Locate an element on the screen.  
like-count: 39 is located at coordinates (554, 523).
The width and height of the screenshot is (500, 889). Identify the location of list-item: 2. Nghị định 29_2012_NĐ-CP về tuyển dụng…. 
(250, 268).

* * *

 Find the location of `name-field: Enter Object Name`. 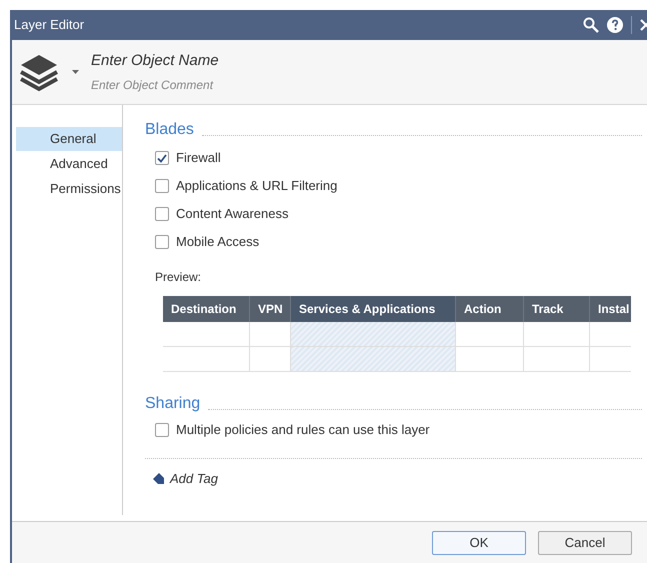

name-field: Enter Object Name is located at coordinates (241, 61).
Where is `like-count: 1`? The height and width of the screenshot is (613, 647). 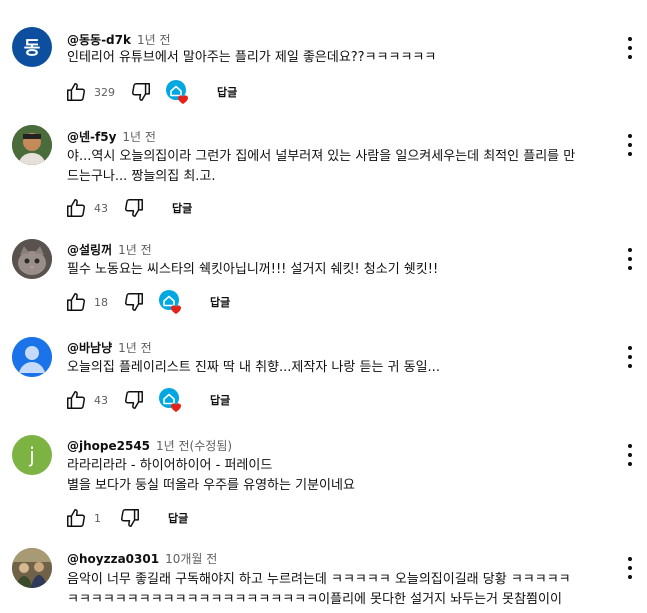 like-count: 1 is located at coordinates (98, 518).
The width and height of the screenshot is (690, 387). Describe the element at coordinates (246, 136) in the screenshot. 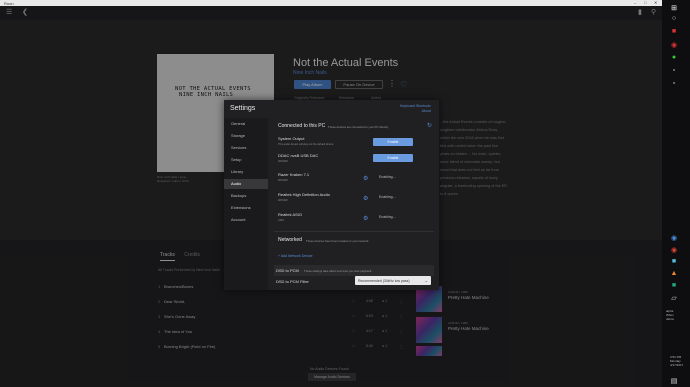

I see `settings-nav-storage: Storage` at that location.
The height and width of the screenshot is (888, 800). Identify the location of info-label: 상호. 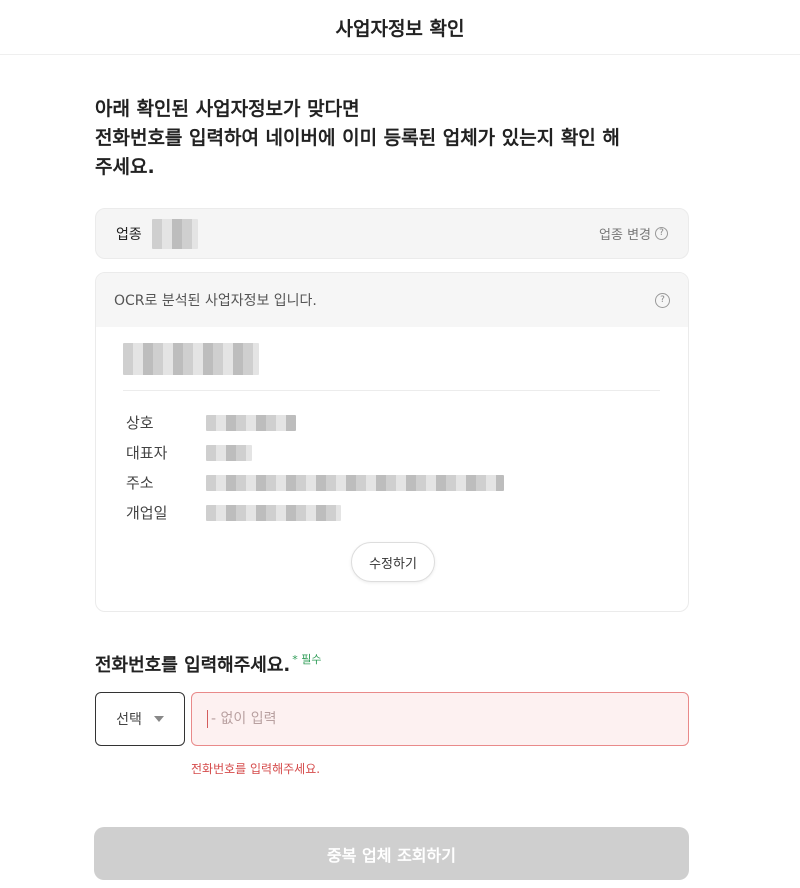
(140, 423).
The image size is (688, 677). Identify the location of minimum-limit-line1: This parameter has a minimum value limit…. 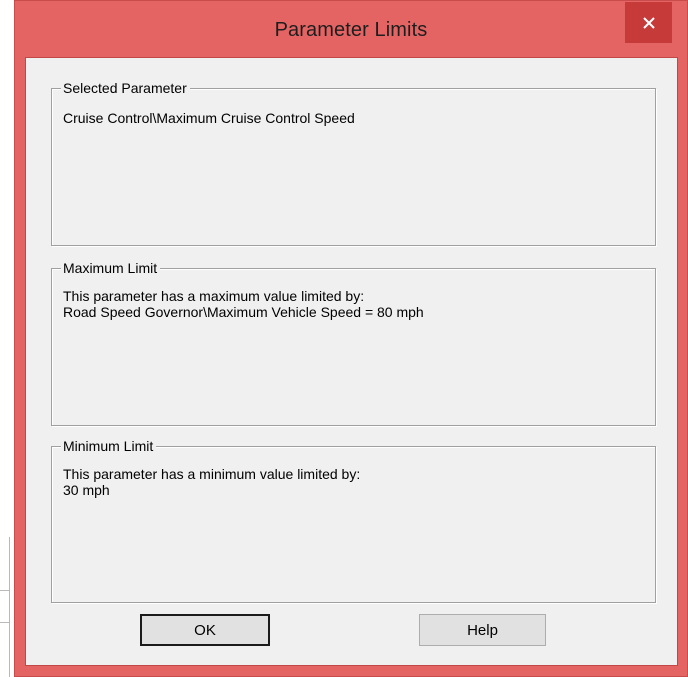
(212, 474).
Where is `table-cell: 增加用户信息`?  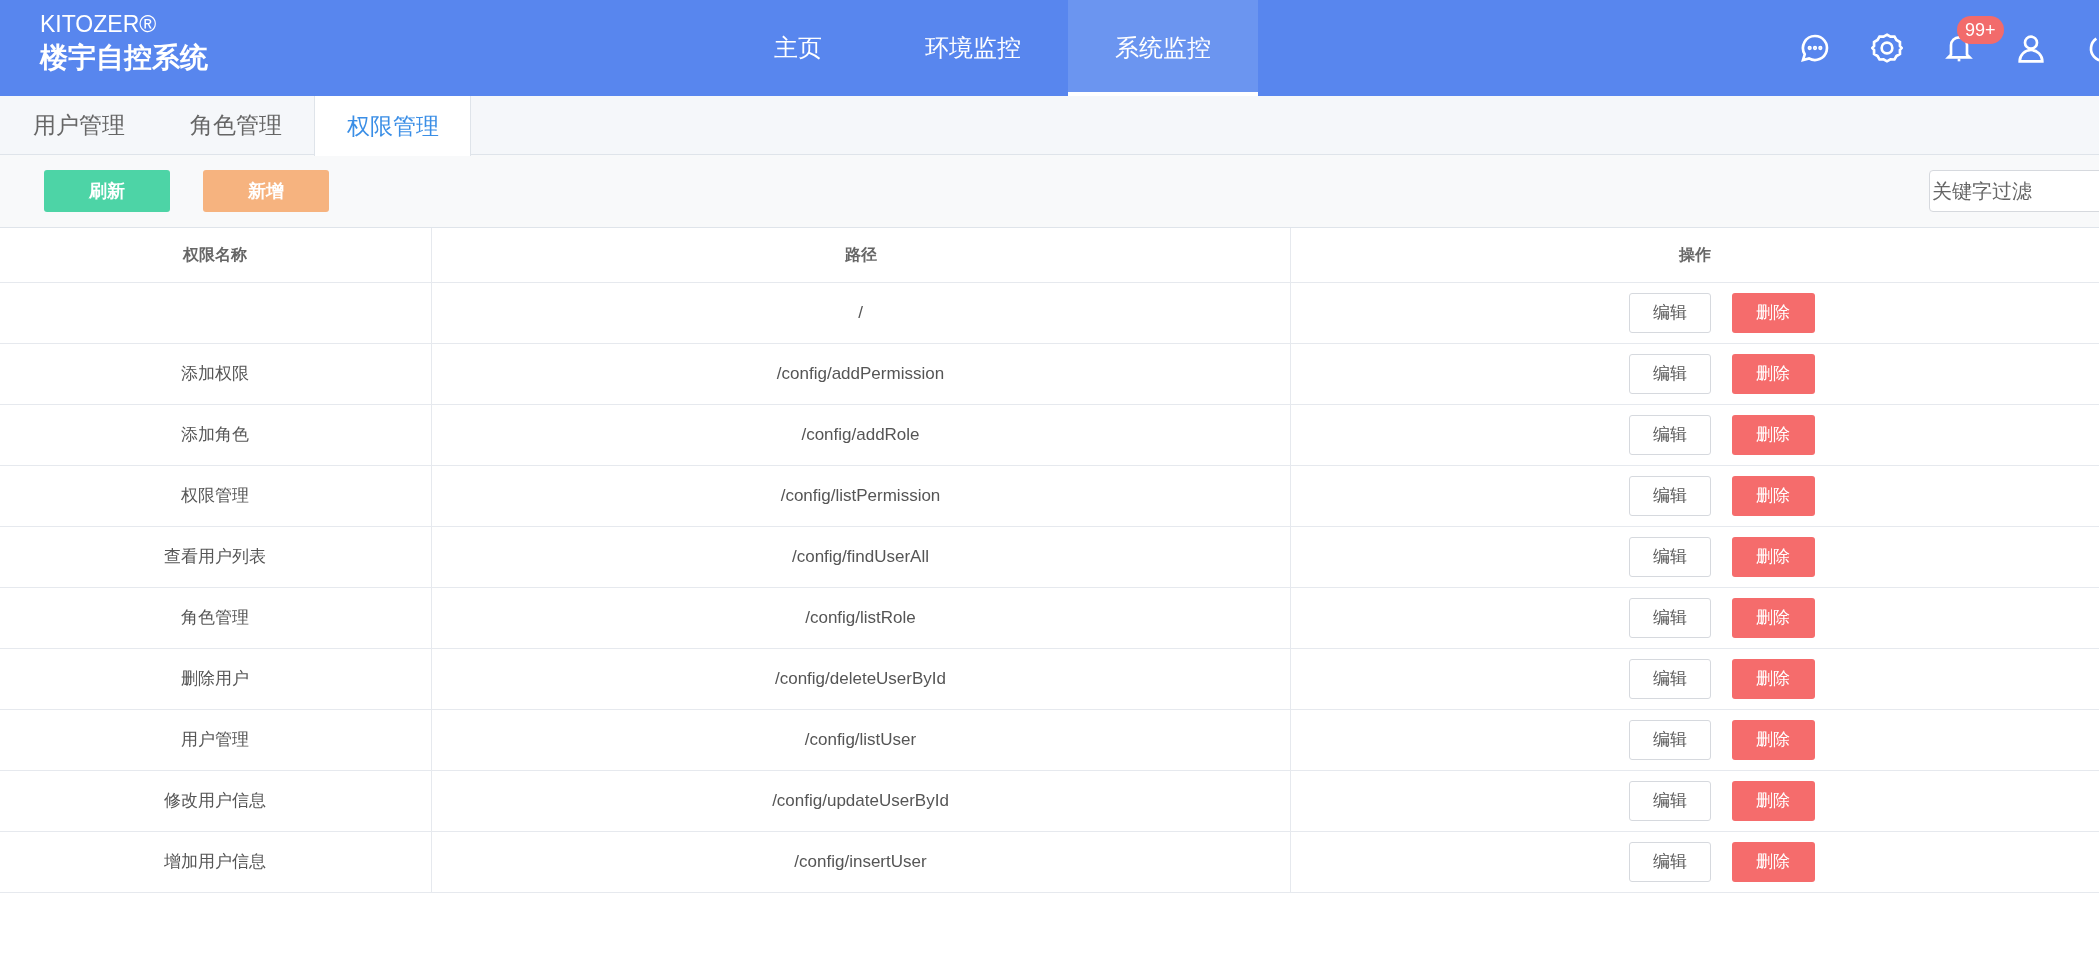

Exercise prompt >>
Recast the records above as a JSON list of strings, one string per line, leaving out blank lines. Begin at the line that contains "Locate an element on the screen." and stop after the line that contains "(250, 268).".

Exercise solution >>
[
  "Locate an element on the screen.  ",
  "like-count: 39 is located at coordinates (554, 523).",
  "The width and height of the screenshot is (500, 889). Identify the location of list-item: 2. Nghị định 29_2012_NĐ-CP về tuyển dụng…. ",
  "(250, 268)."
]